The average fiber diameter of SN-10 was significantly higher (p < 0.01) compared with SN-5 (Table 3). This more than two-fold increase in the average fiber diameter may be related to the increased viscosity of the ES solutions (SN-5diam. = 323 ± 51 nm, SN-10diam. = 735 ± 91 nm, and SN-5visc. = 79 ± 2 mPas, and SN-10visc. = 336 ± 19 mPas). The size distribution of the nanofibers was homogeneous, as the standard deviations were small, and the distribution diagrams were monodisperse and bell shaped (Figure 2). All the morphological observations and fiber diameter data are summarized in Table 3.
Table 3.
Electrospinning Setup | Sample | Fiber Morphology | Av Diameter ± S.D. (nm) | |
---|---|---|---|---|
single-nozzle | SN-5 | continuous, smooth-surfaced |
mainly uniform, some beads |
323 ± 51 |
SN-10 | continuous, smooth-surfaced |
large number of beads and bags | 735 ± 91 | |
nozzle-free | NF-5 | continuous, smooth-surfaced |
thicker and thinner fibers | 1167 ± 415 |
NF-10 | merged, rough-surfaced |
more film than nanofiber | unmeasurable |
3.2. Morphology of CIP-Loaded Nanofibers Made Using a Nozzle-Free ES Apparatus
Nanofiber production from the ES solutions using the nozzle-free ES equipment was also planned. However, the NF-10 solution was too viscous, and it was not possible to produce proper nanofibers, even by varying the collector-bath distance over a range of 10–20 cm, and by varying the applied voltage between +20–30 and −15–30 kV on the rotating mandrel and the collector, respectively. The fibers stuck together and fused, resulting an incorrect product, as Figure 3 shows. Therefore, fiber diameter measurement and further tests with NF-10 sample were disregarded.

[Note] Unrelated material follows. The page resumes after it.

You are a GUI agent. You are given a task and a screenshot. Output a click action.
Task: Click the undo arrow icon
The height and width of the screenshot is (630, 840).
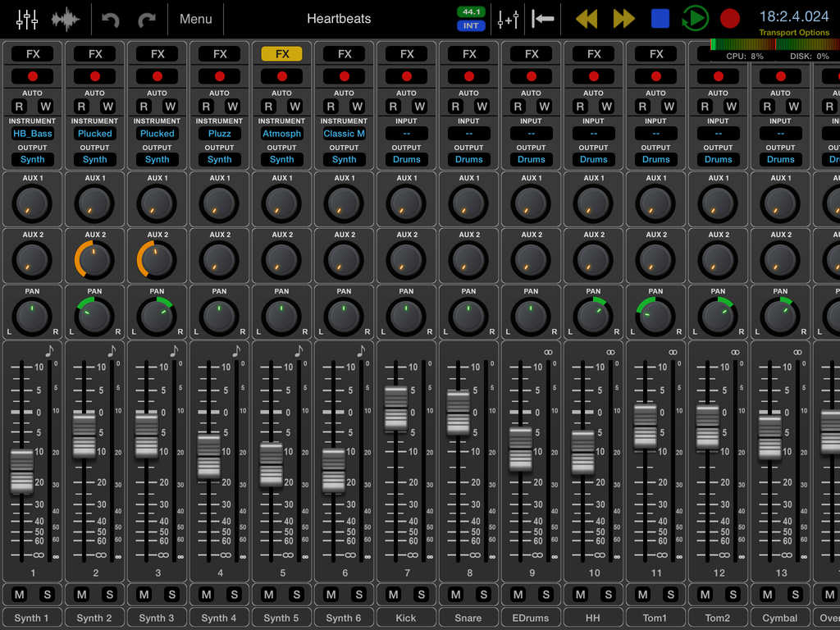111,19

In contrast, discrete, continuous, smooth-surfaced nanofibers were produced in the case of the NF-5 formulation (Figure 3). However, the diameters of the fibers varied widely, with the SEM images showing a wide range of nanofiber thicknesses. The standard deviation of the fiber diameter and the distribution histogram both confirmed polydisperse distribution, with a large coefficient of variation (36%). The average fiber diameter was 1167 nm, which was 3.6 times larger than that of the SN-5 formulation (Table 3). However, the arithmetic mean may be affected by outliers, so it is also advisable to take the fiber diameter distribution into consideration. The histogram shows that 42% of the measured nanofibers were between 600 and 1000 nm, and 34% were between 700 and 900 nm (Figure 3). Therefore, the distribution is strongly skewed towards smaller fiber diameters. Overall, the production of nanofibers loaded with 5% CIP was achieved using nozzle-free ES equipment. The morphology of the fibers was satisfactory; however, the polydisperse distribution may require further development.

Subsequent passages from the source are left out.